Из-за остроконечных елок выглянуло огромное облако. Оно заслонило солнце, и сразу все поблекло вокруг. От просеки пахнуло холодком. Закачались сквозистые метелки молодых березок, затрепетала хвоя можжевельника. Кондрат поежился, застегнул телогрейку.
— Зябко, — потер ладони Горбылев. — Теплу бы давно пора.
— Не везет с погодой, — отозвался Кондрат.
— Слышал я, вроде солнце остывает.
— Не в солнце дело. Испытывают атомные и водородные бомбы, вот и намутили в небесной канцелярии.
Дорога раздвоилась: одна пошла кромкой леса, огибала пойму. Горбылев направил Вороного по другой дороге, что пересекала поле. Когда двуколка поднялась на холм, Горбылев толкнул Кондрата.
— Скажи по чести, еще болеешь?
— Ты о чем?
— Да все о том же, что из председателей переизбрали?
Кондрат пожал плечами.
— Смотрю, яму роешь мне. Стараешься авторитет мой подмочить, себя выпятить. Все ты недоволен, чего тебе не хватает? — спросил Горбылев.
— Радоваться пока нет причин. Все идет вверх ногами. Мало того, добро колхозное стало уплывать на сторону. Вот ты хозяин, а не знаешь, что Лавруха торговал свининой не по два рубля, а по трояку. Куда же делась разница? Молчишь? Так спроси Кравчиху или дядю Игната, они тебе скажут.
— Что ты ерунду мелешь? Тпру, стой! — Горбылев натянул вожжи.
Жеребец послушно остановился, повернул голову: что еще прикажет строгий хозяин? Но так как хозяйского окрика не последовало, Вороной дернул двуколку и медленно потащился по дороге.
— Скажи, почему до сих пор меня в тюрьму не посадил? — Горбылев уже не говорил, а кричал.

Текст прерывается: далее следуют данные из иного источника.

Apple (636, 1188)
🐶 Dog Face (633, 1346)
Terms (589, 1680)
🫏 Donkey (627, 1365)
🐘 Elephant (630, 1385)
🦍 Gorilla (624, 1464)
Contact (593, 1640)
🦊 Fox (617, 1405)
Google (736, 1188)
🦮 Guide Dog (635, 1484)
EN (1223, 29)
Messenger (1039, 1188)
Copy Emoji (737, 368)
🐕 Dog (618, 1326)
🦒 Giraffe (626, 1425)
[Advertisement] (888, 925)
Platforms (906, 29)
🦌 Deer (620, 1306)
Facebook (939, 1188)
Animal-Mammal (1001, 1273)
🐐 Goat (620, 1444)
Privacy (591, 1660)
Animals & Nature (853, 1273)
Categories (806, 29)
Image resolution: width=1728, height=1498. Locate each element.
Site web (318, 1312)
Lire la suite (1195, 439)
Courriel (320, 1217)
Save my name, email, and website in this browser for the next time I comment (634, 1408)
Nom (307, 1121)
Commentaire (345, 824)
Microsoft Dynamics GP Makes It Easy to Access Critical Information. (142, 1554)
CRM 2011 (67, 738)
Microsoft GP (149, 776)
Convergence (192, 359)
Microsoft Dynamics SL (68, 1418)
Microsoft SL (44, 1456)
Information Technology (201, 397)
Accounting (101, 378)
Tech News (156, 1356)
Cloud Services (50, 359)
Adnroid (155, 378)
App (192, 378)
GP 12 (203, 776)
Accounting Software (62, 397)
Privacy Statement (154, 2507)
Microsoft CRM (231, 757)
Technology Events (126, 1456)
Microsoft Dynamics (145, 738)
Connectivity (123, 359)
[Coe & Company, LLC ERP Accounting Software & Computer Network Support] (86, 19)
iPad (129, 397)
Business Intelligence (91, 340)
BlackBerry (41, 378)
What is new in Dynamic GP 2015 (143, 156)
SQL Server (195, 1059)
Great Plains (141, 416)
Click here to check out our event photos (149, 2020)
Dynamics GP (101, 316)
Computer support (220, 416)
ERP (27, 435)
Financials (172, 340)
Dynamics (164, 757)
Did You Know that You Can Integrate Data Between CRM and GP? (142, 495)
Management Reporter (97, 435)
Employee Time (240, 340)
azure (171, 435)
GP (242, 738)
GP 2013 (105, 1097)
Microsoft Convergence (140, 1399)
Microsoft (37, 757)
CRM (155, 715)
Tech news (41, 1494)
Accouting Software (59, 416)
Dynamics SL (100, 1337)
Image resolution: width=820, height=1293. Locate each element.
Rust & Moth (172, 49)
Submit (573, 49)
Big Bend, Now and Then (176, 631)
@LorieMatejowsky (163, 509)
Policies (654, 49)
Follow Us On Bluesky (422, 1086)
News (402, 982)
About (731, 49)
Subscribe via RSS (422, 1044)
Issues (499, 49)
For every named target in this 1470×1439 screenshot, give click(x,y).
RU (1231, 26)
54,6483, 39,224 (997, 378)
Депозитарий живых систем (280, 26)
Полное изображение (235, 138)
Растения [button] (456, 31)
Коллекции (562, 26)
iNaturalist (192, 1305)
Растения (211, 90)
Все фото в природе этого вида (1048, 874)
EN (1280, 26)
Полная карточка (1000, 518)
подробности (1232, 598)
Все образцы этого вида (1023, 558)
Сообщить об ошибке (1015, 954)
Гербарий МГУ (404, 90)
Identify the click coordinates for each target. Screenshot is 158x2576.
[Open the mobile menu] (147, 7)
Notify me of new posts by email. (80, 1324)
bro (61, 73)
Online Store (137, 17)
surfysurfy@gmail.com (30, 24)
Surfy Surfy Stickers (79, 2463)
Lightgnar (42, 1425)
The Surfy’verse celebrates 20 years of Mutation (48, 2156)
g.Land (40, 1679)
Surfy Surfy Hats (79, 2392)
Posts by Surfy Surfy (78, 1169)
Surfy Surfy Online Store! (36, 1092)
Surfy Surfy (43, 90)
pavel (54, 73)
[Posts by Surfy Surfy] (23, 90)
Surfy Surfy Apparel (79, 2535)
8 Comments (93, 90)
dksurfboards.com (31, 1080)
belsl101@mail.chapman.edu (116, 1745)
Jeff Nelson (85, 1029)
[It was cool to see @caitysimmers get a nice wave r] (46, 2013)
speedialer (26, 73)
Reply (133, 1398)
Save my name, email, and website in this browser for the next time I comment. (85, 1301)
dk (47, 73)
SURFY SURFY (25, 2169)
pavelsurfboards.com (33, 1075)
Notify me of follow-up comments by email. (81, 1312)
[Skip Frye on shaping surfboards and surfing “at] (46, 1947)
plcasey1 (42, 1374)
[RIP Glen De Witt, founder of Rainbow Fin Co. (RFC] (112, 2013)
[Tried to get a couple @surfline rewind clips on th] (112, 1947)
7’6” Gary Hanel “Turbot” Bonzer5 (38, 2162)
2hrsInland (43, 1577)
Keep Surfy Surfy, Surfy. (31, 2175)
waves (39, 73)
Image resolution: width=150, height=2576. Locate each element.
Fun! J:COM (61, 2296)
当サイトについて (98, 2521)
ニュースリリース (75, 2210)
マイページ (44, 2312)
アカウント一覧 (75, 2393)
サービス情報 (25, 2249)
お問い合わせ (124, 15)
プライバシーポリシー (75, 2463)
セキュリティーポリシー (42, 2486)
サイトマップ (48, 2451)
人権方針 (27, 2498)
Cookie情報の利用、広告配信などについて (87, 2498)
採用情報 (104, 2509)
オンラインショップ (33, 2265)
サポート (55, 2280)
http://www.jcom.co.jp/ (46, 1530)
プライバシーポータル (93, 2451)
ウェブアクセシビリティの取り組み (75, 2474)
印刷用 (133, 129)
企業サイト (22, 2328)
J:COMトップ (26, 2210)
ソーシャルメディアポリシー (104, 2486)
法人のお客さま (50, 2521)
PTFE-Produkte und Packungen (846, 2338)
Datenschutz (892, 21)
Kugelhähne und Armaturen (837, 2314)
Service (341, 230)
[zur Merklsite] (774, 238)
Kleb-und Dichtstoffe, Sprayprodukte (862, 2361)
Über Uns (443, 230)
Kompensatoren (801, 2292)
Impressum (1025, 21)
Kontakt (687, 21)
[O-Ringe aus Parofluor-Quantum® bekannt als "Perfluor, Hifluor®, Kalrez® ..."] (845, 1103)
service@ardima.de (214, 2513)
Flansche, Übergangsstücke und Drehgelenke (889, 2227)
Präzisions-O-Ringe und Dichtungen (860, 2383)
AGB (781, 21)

— Обтяпывать ты, Егор Потапович, мастак. Что в прошлом году сделал? Все семена сдал. Тут тебе и слава и почет, на всю область расписали. А что получил в замену? Мусор, а не семена. Разве это по-хозяйски? А если бы нам отказали в них, тогда как? Чем бы сеяли?
Горбылев сорвал кепку, волосы его взъерошились. Он порывался что-то сказать, но Кондрат остановил его взмахом руки.
— Терпи, коли вызвал на откровенность! Два года сенопоставки не сдавал. Все плакался на неурожай трав. А заливные луга некошеными под снег пошли. В районе в грудь бьешь: де, мол, я хозяин… Пешка ты, а не хозяин!
— А ну-ка убирайся отсюда к чертовой матери! — захрипел Горбылев. — Критик нашелся!
Он яростно рванул вожжи. Удила острой болью обожгли края лошадиных губ. Вороной высоко вздернул голову, замер. На землю из разинутого рта закапала бело-розовая слюна. Горбылев, повернувшись к Кондрату, продолжал:
— Ты честный коммунист, фронтовик, орденов нахватал, а трус. Я разваливаю хозяйство, а ты молчишь. Укрывательством занимаешься. Почему же не идешь в райком? Боишься?